Parents bury Kulot amid cries for justice, police doubts

LAST LOOK Wearing bulletproof vests, Eduardo Gabriel and his wife, Lina, take a last look at their 14-year-old son Reynaldo before the boy’s burial in Pasig City on Wednesday. —EDWIN BACASMAS

The body of a boy fished out of a creek in Nueva Ecija province last week was buried on Wednesday amid doubts that he was Reynaldo “Kulot” de Guzman, who may have witnessed the killing of an alleged  robber by police in Caloocan City last month.

“He is really our son. He looks like his father,” said Lina de Guzman, wife of Eduardo Gabriel, who identified the body in a funeral parlor in Gapan City on Sept. 5 as that of his 14-year-old son, Reynaldo.

Gabriel vowed that nobody could get the boy’s body without the family’s permission.

“We will fight for it,” he said.

For identification

A report spread on Tuesday that officers from the Philippine National Police Criminal Investigation and Detection Group (CIDG) went to the wake for the boy in Cainta, Rizal province, to get the body.

But Chief Supt. Dionardo Carlos explained on Wednesday that the CIDG team went to the wake only to examine the body for identification, not to get it.

When the parents refused, the team withdrew, Carlos said.

He said the PNP respected the family’s decision to bury the body, but added: “At the end of the day, we have the mandate to investigate the case, particularly who he is. He also has a family.”

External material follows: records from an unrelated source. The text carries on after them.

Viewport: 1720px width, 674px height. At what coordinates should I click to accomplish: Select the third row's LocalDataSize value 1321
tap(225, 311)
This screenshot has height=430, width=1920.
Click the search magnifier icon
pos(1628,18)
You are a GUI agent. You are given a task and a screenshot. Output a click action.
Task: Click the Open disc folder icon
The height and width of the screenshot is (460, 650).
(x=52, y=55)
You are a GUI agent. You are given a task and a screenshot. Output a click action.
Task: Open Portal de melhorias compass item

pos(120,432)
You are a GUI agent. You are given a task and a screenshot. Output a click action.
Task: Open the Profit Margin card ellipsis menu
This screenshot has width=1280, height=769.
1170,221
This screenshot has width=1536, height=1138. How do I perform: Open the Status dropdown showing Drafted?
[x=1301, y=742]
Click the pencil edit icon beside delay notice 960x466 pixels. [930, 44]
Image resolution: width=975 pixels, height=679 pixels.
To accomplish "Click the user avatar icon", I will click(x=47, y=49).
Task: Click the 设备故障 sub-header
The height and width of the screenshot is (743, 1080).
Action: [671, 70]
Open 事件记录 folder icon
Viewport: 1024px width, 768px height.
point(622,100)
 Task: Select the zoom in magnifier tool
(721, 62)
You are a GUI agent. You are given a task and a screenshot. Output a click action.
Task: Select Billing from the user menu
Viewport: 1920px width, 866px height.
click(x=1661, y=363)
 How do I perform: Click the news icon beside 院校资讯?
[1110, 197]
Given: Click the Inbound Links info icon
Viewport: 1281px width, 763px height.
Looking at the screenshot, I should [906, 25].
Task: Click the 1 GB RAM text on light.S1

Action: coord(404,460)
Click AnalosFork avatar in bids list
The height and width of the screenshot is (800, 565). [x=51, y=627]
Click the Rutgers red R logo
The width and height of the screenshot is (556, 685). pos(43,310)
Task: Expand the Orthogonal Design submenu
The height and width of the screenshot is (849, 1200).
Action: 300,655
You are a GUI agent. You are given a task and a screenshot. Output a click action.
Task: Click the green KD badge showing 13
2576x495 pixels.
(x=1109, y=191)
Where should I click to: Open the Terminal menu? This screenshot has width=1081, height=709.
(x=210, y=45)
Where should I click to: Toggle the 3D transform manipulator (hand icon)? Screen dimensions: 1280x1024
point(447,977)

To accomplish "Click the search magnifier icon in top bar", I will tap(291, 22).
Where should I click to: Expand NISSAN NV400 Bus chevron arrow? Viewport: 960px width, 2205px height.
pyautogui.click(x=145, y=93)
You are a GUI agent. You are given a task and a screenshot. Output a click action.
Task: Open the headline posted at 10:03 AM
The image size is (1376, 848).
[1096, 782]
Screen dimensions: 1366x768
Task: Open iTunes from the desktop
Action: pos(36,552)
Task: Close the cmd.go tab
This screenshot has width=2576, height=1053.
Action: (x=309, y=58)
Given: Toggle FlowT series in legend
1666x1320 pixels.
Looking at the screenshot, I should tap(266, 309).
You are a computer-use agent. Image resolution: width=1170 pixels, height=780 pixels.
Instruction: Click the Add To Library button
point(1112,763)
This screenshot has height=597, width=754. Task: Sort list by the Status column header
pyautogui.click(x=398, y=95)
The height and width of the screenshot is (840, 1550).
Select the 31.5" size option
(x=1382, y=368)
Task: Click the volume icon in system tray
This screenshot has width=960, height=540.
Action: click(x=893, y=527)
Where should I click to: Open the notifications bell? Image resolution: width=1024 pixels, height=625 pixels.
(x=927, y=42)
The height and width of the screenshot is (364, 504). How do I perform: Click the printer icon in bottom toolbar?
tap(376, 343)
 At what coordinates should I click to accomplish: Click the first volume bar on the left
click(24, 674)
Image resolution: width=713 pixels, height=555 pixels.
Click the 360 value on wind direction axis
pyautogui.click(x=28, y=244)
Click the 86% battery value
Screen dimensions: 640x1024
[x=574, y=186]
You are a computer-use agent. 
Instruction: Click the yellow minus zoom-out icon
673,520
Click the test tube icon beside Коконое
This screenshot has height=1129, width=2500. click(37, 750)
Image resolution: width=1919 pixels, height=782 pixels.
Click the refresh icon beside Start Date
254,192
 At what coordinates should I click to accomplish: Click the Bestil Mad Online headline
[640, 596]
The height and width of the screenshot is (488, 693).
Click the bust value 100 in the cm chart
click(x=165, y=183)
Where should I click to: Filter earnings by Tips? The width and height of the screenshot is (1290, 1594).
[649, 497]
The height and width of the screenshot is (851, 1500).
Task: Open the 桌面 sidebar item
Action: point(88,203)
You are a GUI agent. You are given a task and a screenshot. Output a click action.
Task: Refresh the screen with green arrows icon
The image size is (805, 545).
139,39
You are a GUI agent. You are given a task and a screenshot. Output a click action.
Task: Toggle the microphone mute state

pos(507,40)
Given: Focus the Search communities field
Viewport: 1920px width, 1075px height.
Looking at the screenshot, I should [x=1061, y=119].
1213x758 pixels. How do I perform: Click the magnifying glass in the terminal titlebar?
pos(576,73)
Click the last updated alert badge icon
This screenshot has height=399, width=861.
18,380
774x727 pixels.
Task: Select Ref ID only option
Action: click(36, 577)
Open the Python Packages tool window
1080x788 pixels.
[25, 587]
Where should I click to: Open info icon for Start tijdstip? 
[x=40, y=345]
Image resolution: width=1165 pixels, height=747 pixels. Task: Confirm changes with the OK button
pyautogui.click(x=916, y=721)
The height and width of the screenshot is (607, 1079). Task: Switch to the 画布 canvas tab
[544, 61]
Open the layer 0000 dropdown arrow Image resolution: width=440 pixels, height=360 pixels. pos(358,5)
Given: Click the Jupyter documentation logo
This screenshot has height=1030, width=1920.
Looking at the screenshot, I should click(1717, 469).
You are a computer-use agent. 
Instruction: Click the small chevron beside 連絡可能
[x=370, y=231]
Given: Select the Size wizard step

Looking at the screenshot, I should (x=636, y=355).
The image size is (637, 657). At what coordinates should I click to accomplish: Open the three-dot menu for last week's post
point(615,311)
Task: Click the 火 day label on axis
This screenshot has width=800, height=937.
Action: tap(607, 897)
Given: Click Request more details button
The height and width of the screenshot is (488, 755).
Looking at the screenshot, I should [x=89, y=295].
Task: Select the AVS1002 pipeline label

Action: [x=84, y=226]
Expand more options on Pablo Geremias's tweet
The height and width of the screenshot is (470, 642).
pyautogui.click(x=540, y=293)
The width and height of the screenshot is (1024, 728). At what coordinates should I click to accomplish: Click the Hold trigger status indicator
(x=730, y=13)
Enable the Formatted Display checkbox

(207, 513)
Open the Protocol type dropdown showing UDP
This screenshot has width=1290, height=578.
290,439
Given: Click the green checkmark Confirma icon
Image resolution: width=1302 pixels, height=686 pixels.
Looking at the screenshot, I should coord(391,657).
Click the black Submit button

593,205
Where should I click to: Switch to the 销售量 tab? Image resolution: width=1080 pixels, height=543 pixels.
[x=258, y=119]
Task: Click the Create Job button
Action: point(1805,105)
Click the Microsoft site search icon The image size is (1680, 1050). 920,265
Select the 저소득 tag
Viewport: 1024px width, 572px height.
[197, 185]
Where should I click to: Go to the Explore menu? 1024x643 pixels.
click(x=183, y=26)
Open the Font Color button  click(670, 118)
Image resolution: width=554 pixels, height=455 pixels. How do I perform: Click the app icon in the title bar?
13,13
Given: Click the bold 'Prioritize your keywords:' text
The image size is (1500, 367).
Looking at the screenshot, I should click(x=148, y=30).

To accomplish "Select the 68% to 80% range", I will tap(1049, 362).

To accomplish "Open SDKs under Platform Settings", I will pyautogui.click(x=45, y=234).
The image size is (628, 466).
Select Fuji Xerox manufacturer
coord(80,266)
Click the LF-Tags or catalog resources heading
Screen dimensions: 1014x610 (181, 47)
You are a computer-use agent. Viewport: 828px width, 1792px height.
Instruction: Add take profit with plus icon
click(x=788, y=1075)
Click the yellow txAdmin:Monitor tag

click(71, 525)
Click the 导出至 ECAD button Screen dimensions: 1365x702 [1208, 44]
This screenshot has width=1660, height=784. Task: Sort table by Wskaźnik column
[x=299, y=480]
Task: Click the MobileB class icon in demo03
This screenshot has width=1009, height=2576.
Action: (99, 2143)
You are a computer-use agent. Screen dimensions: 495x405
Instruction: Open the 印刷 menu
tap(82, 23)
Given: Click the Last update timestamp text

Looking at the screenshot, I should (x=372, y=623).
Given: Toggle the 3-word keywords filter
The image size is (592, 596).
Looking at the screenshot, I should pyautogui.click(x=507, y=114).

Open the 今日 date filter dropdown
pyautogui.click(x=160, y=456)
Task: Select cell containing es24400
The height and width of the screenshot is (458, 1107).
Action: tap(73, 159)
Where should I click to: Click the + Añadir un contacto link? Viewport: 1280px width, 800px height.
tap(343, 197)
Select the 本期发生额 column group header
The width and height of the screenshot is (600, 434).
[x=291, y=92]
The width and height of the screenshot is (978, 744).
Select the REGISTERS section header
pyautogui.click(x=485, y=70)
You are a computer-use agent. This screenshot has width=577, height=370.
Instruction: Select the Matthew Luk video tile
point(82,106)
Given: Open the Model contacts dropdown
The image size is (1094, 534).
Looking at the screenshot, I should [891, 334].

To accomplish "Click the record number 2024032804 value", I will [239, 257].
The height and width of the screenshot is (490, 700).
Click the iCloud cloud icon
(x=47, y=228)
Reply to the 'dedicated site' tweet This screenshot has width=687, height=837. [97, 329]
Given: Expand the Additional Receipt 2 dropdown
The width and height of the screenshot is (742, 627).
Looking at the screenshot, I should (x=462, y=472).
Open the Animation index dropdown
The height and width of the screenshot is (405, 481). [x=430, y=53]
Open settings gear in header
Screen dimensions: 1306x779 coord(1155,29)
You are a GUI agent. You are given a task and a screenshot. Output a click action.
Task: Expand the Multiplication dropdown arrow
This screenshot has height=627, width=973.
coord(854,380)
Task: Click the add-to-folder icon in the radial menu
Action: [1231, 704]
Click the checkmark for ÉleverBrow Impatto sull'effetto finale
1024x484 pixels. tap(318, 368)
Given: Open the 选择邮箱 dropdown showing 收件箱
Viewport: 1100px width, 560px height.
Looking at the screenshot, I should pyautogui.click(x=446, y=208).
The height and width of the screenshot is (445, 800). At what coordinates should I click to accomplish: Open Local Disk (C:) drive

Carlos said the PNP would look at the place where the body was buried and make sure it was really there—in case it would be “needed in the ongoing investigation.”

‘Missing person’

On the request of Gapan police, the PNP Crime Laboratory conducted a DNA test on the boy’s body and returned a report on Monday that the body was not that of the Gabriel couple’s son Reynaldo.

The PNP then declared Reynaldo de Guzman a “missing person.”

The parents rejected the PNP finding and refused a second test.

Persida Rueda-Acosta, chief of the Public Attorney’s Office, said the National Bureau of Investigation had done a DNA test on the body and found that it was the couple’s son.

The boy was the last known companion of 19-year-old Carl Angelo Arnaiz, whom police said they killed in an exchange of gunfire after the former University of the Philippines student robbed a taxi driver in Caloocan on Aug. 18.

But the taxi driver, Tomas Bagcal, told a news conference on Sunday that he caught Arnaiz with the help of bystanders and took him to the police station on 9th Avenue alive.

Justice for victims

Bagcal did not mention De Guzman.

The body found in the Kinamatayang Kabayo creek in Gapan bore 26 stab wounds, and Gabriel said he recognized it as his son’s because of familiar marks.

De Guzman, Arnaiz and 17-year-old Kian Loyd delos Santos, whom Caloocan police shot dead in a drug raid on Aug. 16, were the latest victims in President Duterte’s fierce campaign again drugs and crime.

During the Mass held at San Antonio Abad Parish Church before De Guzman’s burial in Pasig Public Cemetery on Wednesday morning, Fr. Loreto Sanchez Jr. demanded justice for the boy and other victims of the crackdown.

Sanchez also excoriated the country’s leaders for playing politics for personal gain.

“To our leaders, I hope you avoid politicking. The campaign and the elections are over. There are now many issues we need to face,” Sanchez said in his homily.

He also urged those present to pray for innocent victims of Mr. Duterte’s war on drugs, saying one death in a family is a loss for all families.

“The Church will continue to advocate for the value of each life,” Sanchez said, adding that keeping quiet is cowardice.

He said he hoped the killers of De Guzman would feel remorse and turn themselves in for a “chance to renew themselves.”